On le décrit comme grand de taille et froid de caractère. Depuis 1987, ses compatriotes le regardent avec beaucoup de crainte et de méfiance. En effet, même s’ils n’aiment pas en parler-et pour cause-ils restent majoritairement convaincus que Gilbert Diendéré est l’exécuteur des basses œuvres ayant permis l’ascension et le maintien de Blaise Compaoré au pouvoir : assassinat de Thomas Sankara et de ses compagnons en octobre 1987, puis celui de Norbert Zongo en 1998 ; militarisation du régime avec la création du Régiment de sécurité présidentielle (RSP) ;  dévoiement de la démocratie avec un parti présidentiel tout-puissant( le CDP, dont son épouse est vice-présidente), etc.  Gravissant les échelons de l’armée et gagnant de plus la confiance du président, il a mené une carrière sans heurts pendant près de trente au service du maître. A  la manœuvre encore au moment des événements d’octobre 2014 en tant que chef d’état-major particulier du président, Gilbert Diendéré n’a pu cependant empêcher que leur régime soit emporté par  une insurrection populaire. Alors, il se rachète en organisant la fuite de Blaise, et en noyautant le pouvoir de transition. Son adjoint Isaac Zida en devient le Premier ministre, et il n’est un secret pour personne que le président Kafando était une candidature chuchotée par les militaires.

La rupture est venue de la volonté des Autorités de la transition de faire un sort au RSP et aux candidatures aux élections prévues en octobre des anciens dignitaires du parti de Blaise. Ce, conformément à la volonté populaire. Il n’en faut pas plus pour que mercredi dernier, à trois semaines du scrutin présidentiel, Diendéré se fâche et mette un terme à la transition dont on comprend bien qu’elle n’a jamais été dans son cœur même s’il en est partie. Il n’en faut pas plus encore pour que le peuple, devant cette spoliation de sa souveraineté, revienne dans la rue imposer au Général Diendéré la poursuite du processus de retour à la démocratie entamé en 2014.

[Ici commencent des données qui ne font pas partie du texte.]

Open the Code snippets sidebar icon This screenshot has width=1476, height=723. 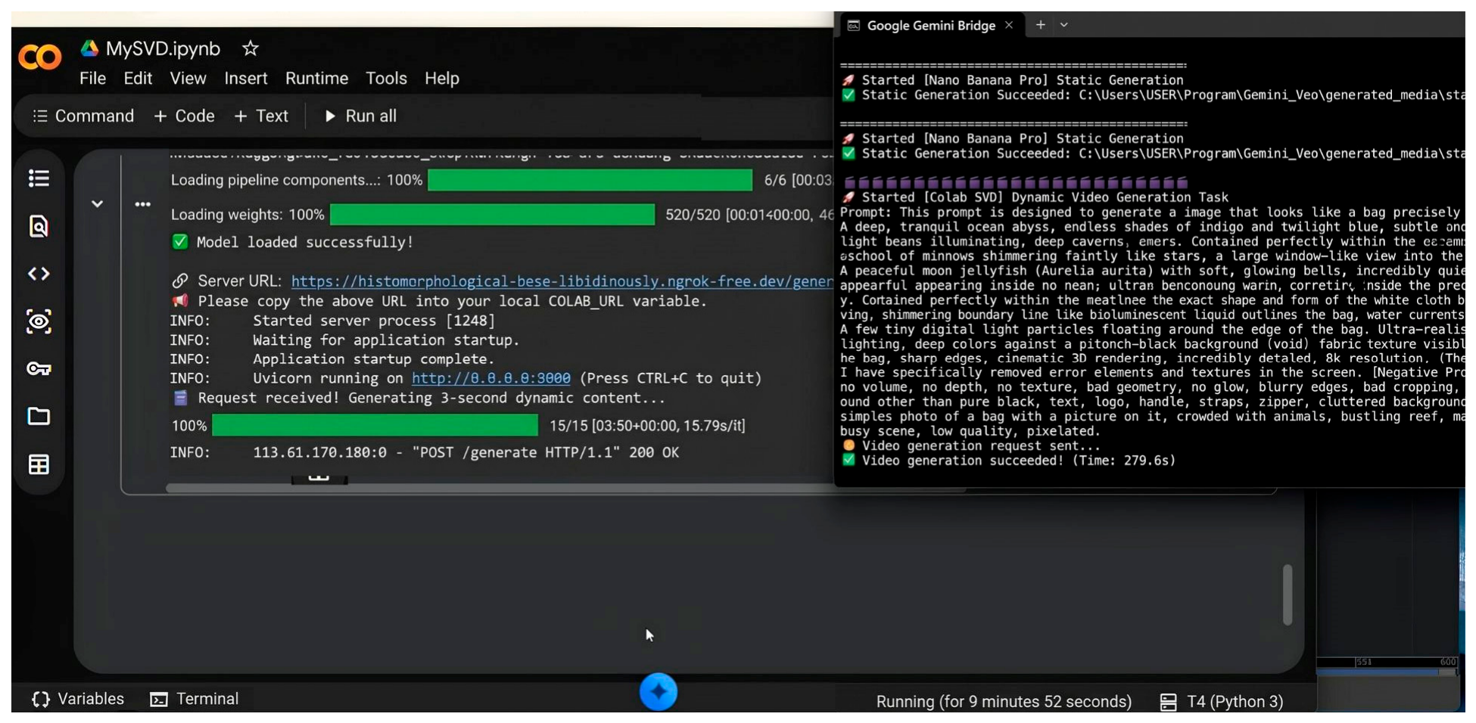point(39,274)
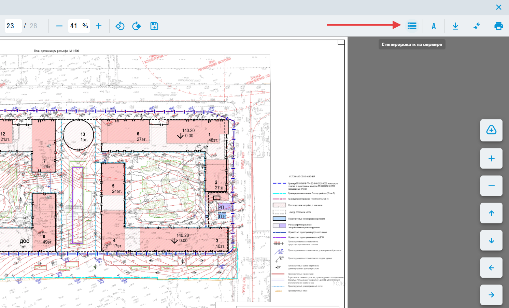The width and height of the screenshot is (509, 308).
Task: Click the cloud upload button on right
Action: (x=491, y=130)
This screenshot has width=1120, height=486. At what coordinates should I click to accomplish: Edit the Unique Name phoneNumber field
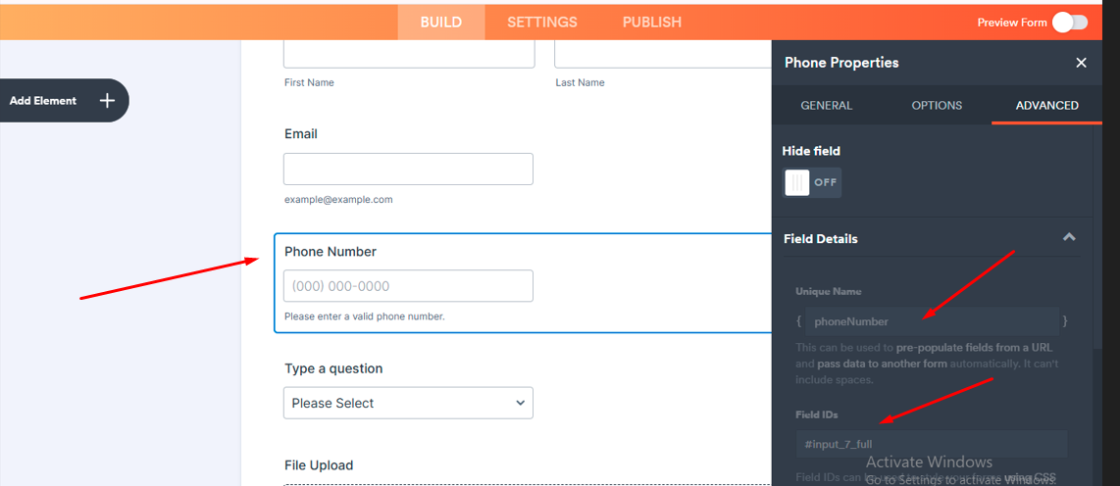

En exécution de son mandat, la Communauté Economique des Etats de l’Afrique de l’ouest (CEDEAO) a dépêché deux chefs d’Etat à Ouagadougou pour trouver une solution à l’imbroglio burkinabè. Après d’intenses négociations et rencontres, les présidents Macky Sall et Boni Yayi ont fait une proposition en trois points essentiels : remise en selle des autorités de la transition, élections inclusives au plus tard le 22 novembre, amnistie pour les putschistes. Ce dernier point était proprement inacceptable, et potentiellement dangereux pour tous les Etats, qui doivent désormais accepter que les hommes qui détiennent les armes de la République tentent de s’approprier les commandes de celle-ci, restent au pouvoir si possible, et sont amnistiés s’ils ne peuvent rester. Fallait-il croire, comme la CEDEAO, que mettre fin violemment à un processus démocratique, en tuant au passage quelques dizaines de personnes et en retenant comme otages un président et son premier ministre, n’est pas chose grave ? Et mérite même une amnistie comme récompense ? La CEDEAO a dû faire machine arrière, car il n’y a pas une lecture africaine des droits de l’homme, du respect de la dignité humaine et de la promotion de la démocratie. On ne peut sacrifier ces valeurs universelles au profit d’un individu, de surcroît putschiste (et bien autre chose en mal), en lui tressant des lauriers au lieu de sanctionner ses forfaits. Diendéré a commis une forfaiture. C’est ainsi que cela s’appelle, et c’était une de trop. Pour cette raison, le pouvoir rétabli de la transition, avec le soutien des Etats comme le Niger dont les responsables se sont prononcés clairement, doit définitivement faire en sorte que Diendéré et ses comparses  ne soient plus être en mesure de troubler le sommeil des burkinabè.